I am a little unsettled by the math. A widely quoted statistic claims 30,000,000 PowerPoint presentations are delivered every day.* The hard-to-get-down-the-gullet stat doesn’t indicate whether that is just in the United States or if it includes everywhere else on the planet, including Paris, Mumbai, and in dirt villages in Papua, New Guinea. For the number to be that high, I would think it might also need to include locations beyond our own solar system, where language and syntax differ, but bullets are still considered the way to go. I also hope that “every day” does not include Saturday and Sunday, which would sadly mean that American families are now replacing family discussions around the kitchen table with executive summaries and break-out groups.
Thirty million presentations. And note, that’s presentations, not number of people viewing them. Since we seldom create PowerPoint for our eyes only, each presentation encumbers two, three, or maybe ten often-unwilling participants, all in various states of consciousness. So if I am calculating correctly, sometime during the day, upwards of a third-of-a-billion people are sitting in a darkened room looking at bullets or heavily annotated bar graphs. That would mean two out of three Americans, including infants and the elderly, are perhaps watching a presentation as you read this.
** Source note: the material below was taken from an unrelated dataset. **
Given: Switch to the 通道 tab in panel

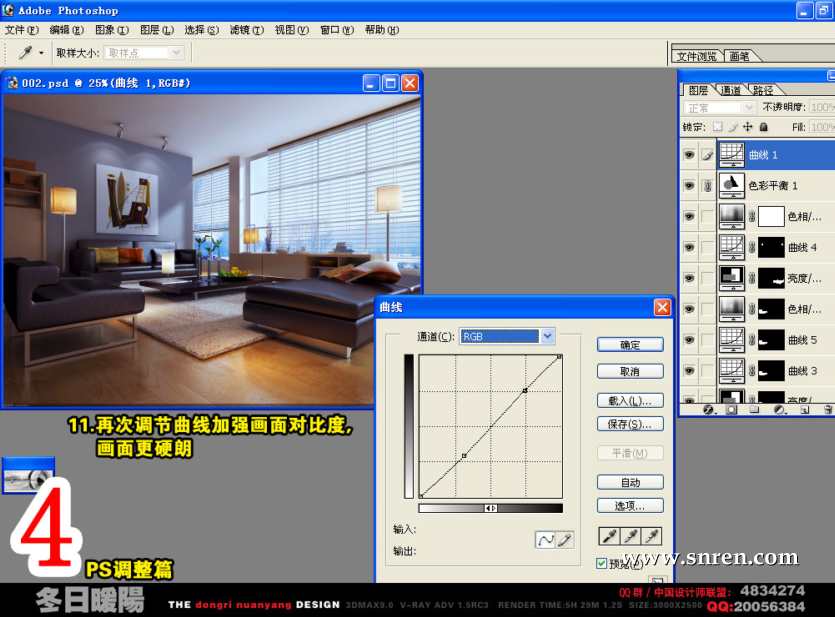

I do not want to place too much value in a number that is so stupifyingly high that it is just too hard for me to comprehend. Rather, I am more interested in the consequences of that number. It means that we are delegating a disproportionate responsibility for communication to slides—maybe ten trillion a month—and we think that the way we are using them is actually make our messages clearer and more persuasive.
We believe that if we can turn it into a bullet or a graphic, that those we wish to influence will enthusiastically accept and understand it. We think that more we can include, the better prepared and really, really smart our audience will think we are.
We have let a badly flawed technology dictate—and often limit— how we communicate, rather than subjugate that technology the way we want to, in order for us to tell our story better. We use software such as PowerPoint to help us make slides, not to help us make our point.
Think about it. Most people use PowerPoint with very little training, and most training naively focuses on the mechanics of wrangling templates and making bullets twinkle, and not the more mature task of how to structure compelling content and create engaging visuals that clarify that trigger attention and retention. Most presenters create weighty text documents, because that is what PowerPoint encourages them to do. They do not know how to differentiate between slide and handout, so neither does its job well.
Most tragically, presenters forget what they are doing is telling a story.
If I were a betting kinda-guy, I would also wager that the next presenter I set eyes on is also spending unnecessary time and money on development, and would probably increase quality and streamline development this very day, if they were only given a handful of key practices,
If I were that betting guy, I would also predict that improving their presentations would get their audiences to nod “yes” a little more quickly.
If your presentations are not as effective as you know they can be, blame some of it on PowerPoint. In the past twenty years, we have learned a lot about how the brain processes and stores information and how decisions are made. A lot has changed in two decades, but the basic approach and architecture of PowerPoint has not. It grew out of a text-based technology and aside from the addition of schmancy effects and production add-ons, it is the essentially the same tool as was when it was released: a way to create documents for the screen.
But blame yourself a little if you haven’t done anything about it. Opportunities to increase effectiveness and cutting costs are, just maybe, being squandered.
But by looking at presentations a little differently, by applying some research and best practices, you can turn this selfsame technology into a persuasive tool and turn yourself into a more persuasive presenter, to inform, inspire, and move an audience to action.
About 300,000,000 people, here and in New Guinea, are counting on you.
* That statistics is many years old. I shiver to think what the updated number is, and pity the poor person who has to peer in conference doors and count.